Mama Parau Taruia: A good tivaevae would look like the exact pattern you have drawn. If you have drawn a hibiscus - it should turn out to look like a hibiscus. Any flower that people have grown in their garden - they see it bloom every day. They know what it's like, that's what they design.

Clement Paligaru: In the world of tivaevae, Mama Parau is highly respected for her skills and knowledge.

So how long does it take to cut out these patterns?

Mama Parau Taruia: It would take long maybe eight hours a day.

Clement Paligaru: But that's for you.

Mama Parau Taruia: That's for me. Ah yes. That's right. But being a group, we have to teach each other.

Merani Tagata: It's more enjoyable. You share each other's skills, different stitches because you know Mama Parau is got more knowledgeable than us.

Clement Paligaru: But there's also concern among the women that the tivaevae tradition may not be around for too long, unless there's more interest in the craft.

Mereani Tagata: I think it's very important we continue the tradition otherwise it will be lost.

Mama Parau Taruia: It used to be that every household - you know the mothers and the daughters, grown up daughters will participate in making tivaevae. But today, it is a changed time. This generation would rather do their own thing.

Clement Paligaru: Among the young are Mama Parau's own family members.

Maeva Henry, Mama Parau's daughter: I don't have the patience and time because tivaevae is a hard thing to do. You have to have to be an artist to be able to draw the design that you want. And there are ladies like my mother who knows how to embroider and bring out those beautiful colours, whereas I don't have that talent.

Mama Parau: It's sad really when I come to think because they're going to lose the art.

Clement Paligaru: But recently, Mama Parau and her group's been joined by one new member who's young, keen and committed.

Ina Bishop, tivaevae artist: In the Cook Islands, tivaevae is very important in the family and I would like to continue that - pick up from a mama and carry on.

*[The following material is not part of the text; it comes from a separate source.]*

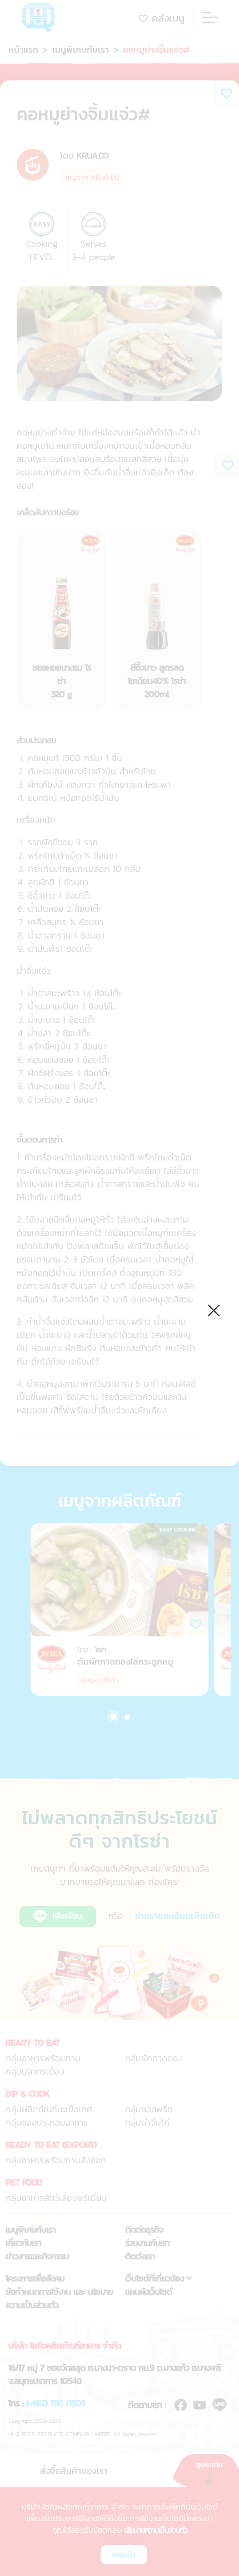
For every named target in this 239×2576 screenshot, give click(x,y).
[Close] (214, 1309)
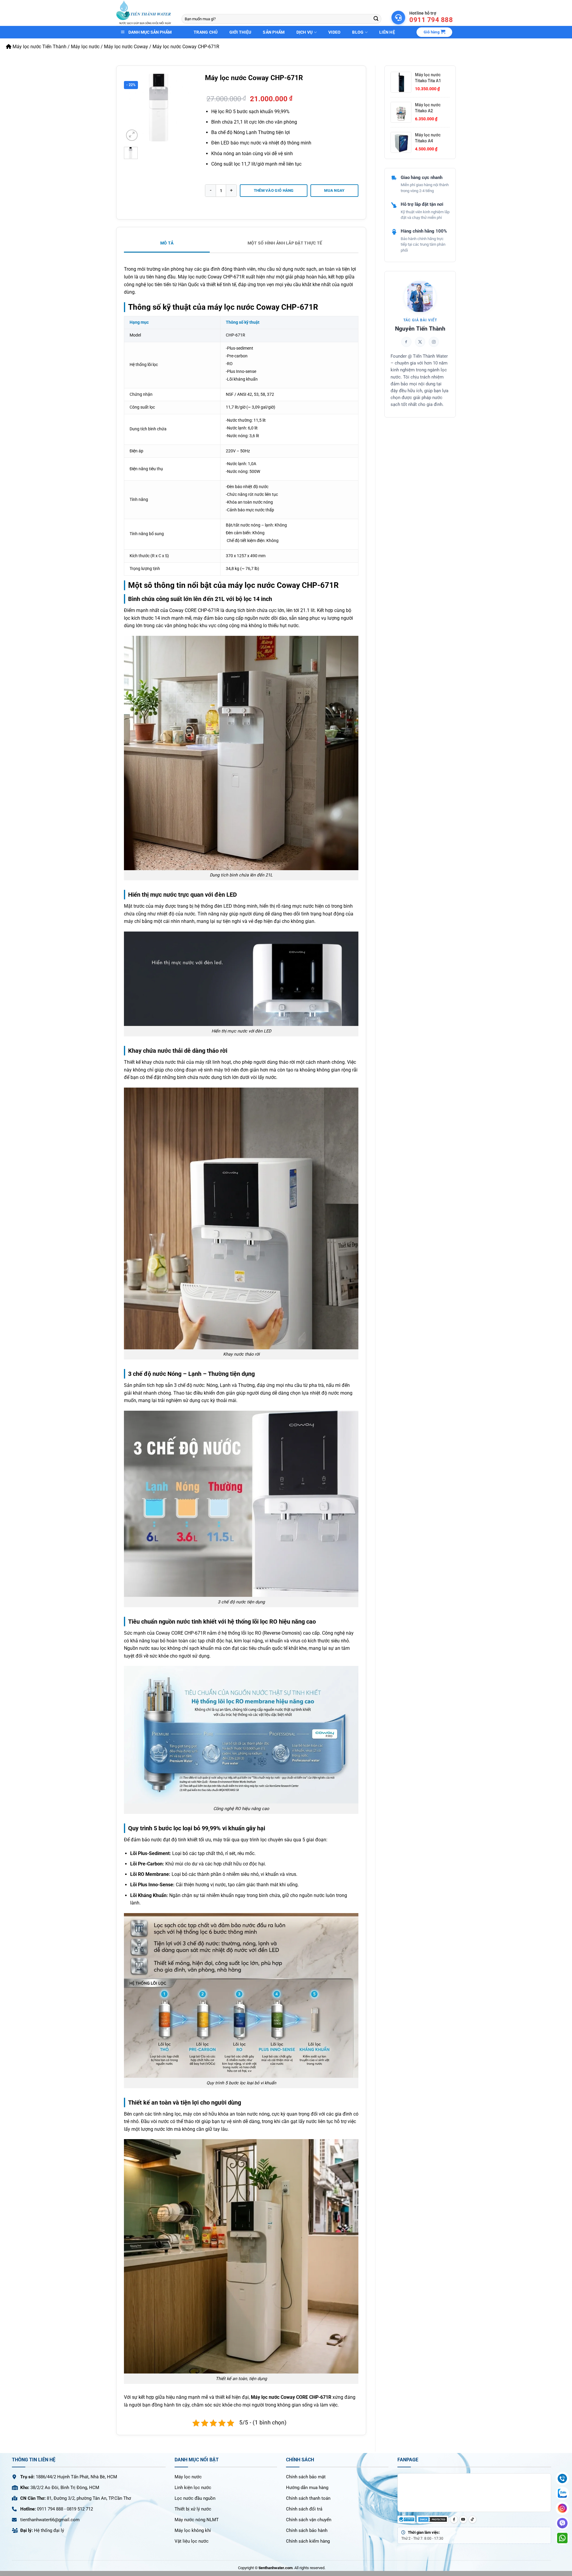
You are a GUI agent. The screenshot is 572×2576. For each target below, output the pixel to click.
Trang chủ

It's just the value in it, the feeling in it. It's like a story - telling a story of your life and your ancestors.

Mama Parau: I am so thankful that Ina now learned the art within a year - oh boy look at what Ina does now.

Ina Bishop: It's very special when you get into a group because it encourages you to finish your one. Because if you see a Mama nearly finish with their tivaevae, you would like to beat her.